Лена отмахивалась и говорила, что Градов чокнутый, и никто на него не напал, и местных в округе не водится, потому что поблизости нет деревень, а Градов – ты же понимаешь, что он с приветом? – наверняка вспомнил про какие-то дела, хотя какие у Градова могут быть в принципе дела?

– Но он же дурной, вполне мог уехать в Москву. Кстати, такое однажды было, – припомнила Лена.

Но было неспокойно, и, нервно поглядывая на часы, Туров решил отправиться на поиски.

– На станцию, туда и обратно, – сказал он ей. – Если не найду хладный труп – вернусь.

И Туров порысил на станцию. Градова, по счастью, не нашел, ни здорового, ни избитого, но на платформе купил сигарет, свежего, еще теплого, хлеба и четыре плавленых сырка и даже дозвонился своим – те уже нервничали.

Обратно не шел – бежал. Хлеб спрятал под куртку, но, разумеется, тот остыл, затвердел. Ужасно хотелось отломить и сжевать еще теплую горбушку, но он постеснялся принести обгрызенный батон.

Кстати, он будет стесняться ее всегда, даже в их лучшие дни, когда они будут по-настоящему близкими и родными людьми – смущаться от ее взгляда, вздрагивать от ее реплик, сжиматься от ее выводов и заключений. И ничего с собой поделать не сможет.

Когда он ворвался в дом, Лена спала, как кошка, свернувшись в клубок.

Услышав шаги, открыла глаза и удивилась:

– Ты?

Он усмехнулся:

– А что, не рассчитывала? Надеялась, что исчезну, как Градов?

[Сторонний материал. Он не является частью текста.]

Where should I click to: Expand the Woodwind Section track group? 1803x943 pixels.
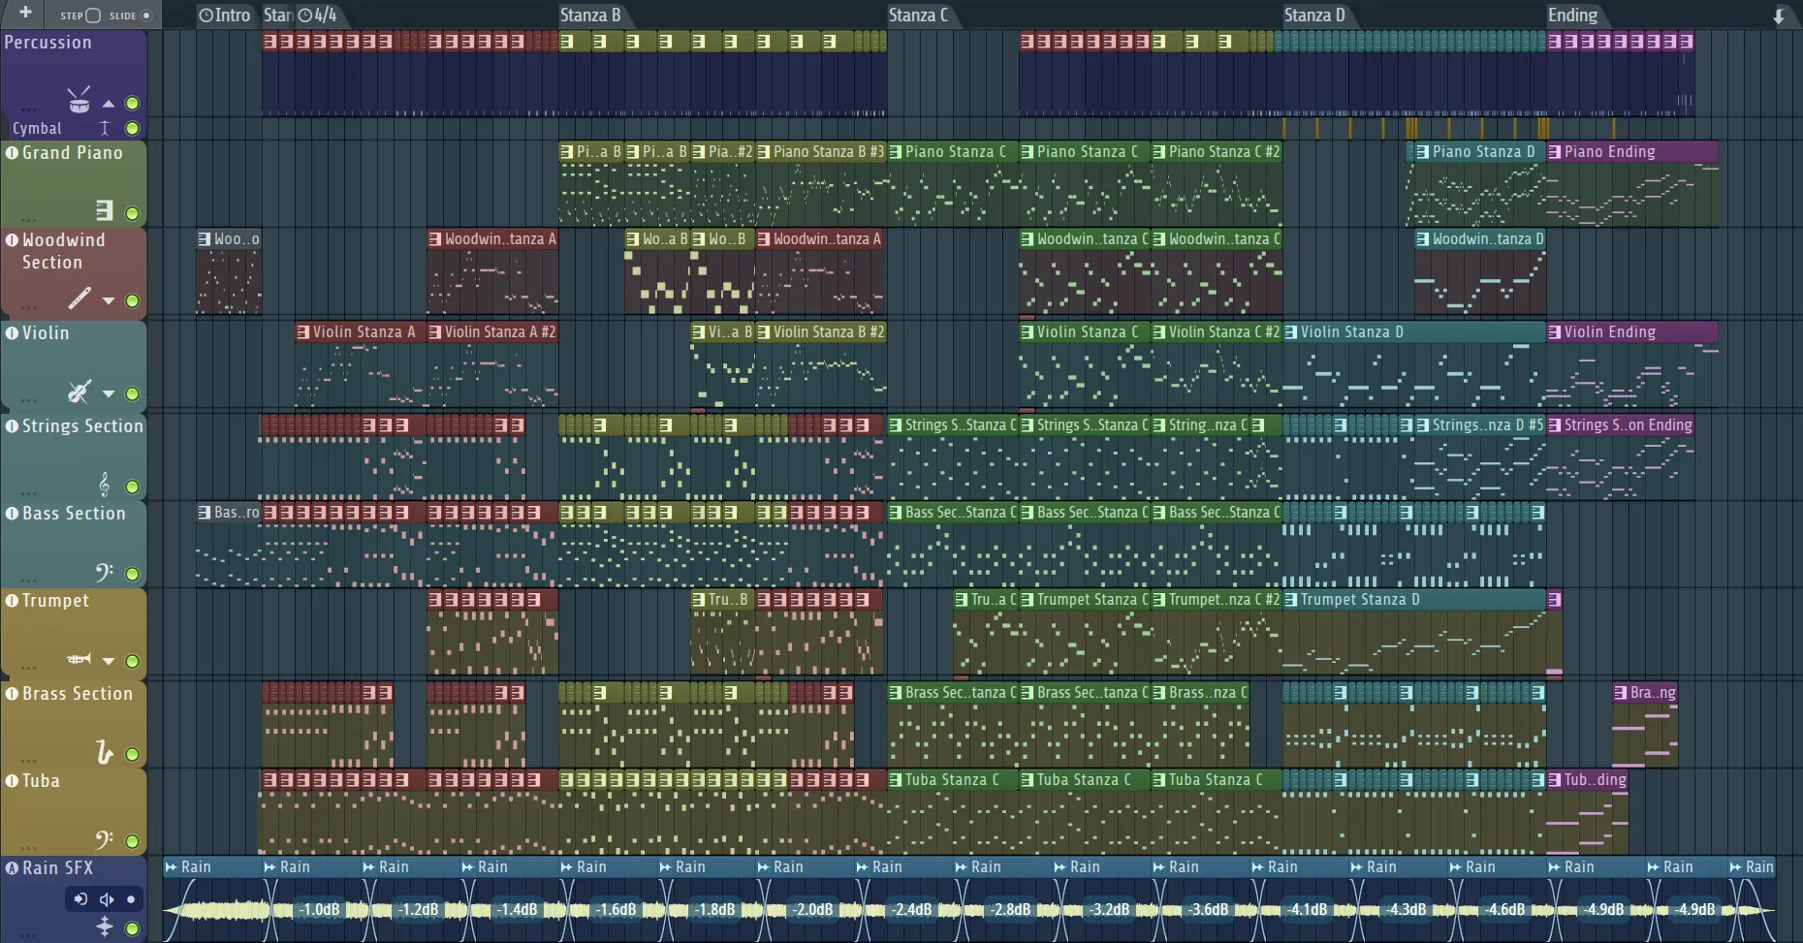[109, 301]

Лена пожала плечами. «Странная она, – подумал Туров. – Непонятная. Не такая, как все».

Потом они снова растапливали камин, и в этот раз все пошло быстрее, и снова целовались, и Туров чувствовал, что теряет сознание.

Проснулись они одновременно на ковре у камина, и Лена, кажется, удивилась, что спали они, крепко обнявшись, нет, не обнявшись – сцепившись ногами, руками, телами так крепко, что с трудом расцепились.

Они молча пили кофе и жадно ели хлеб, потом убирали и мыли посуду, изредка перебрасываясь какими-то незначительными, короткими фразами. А после оделись и собрались в город.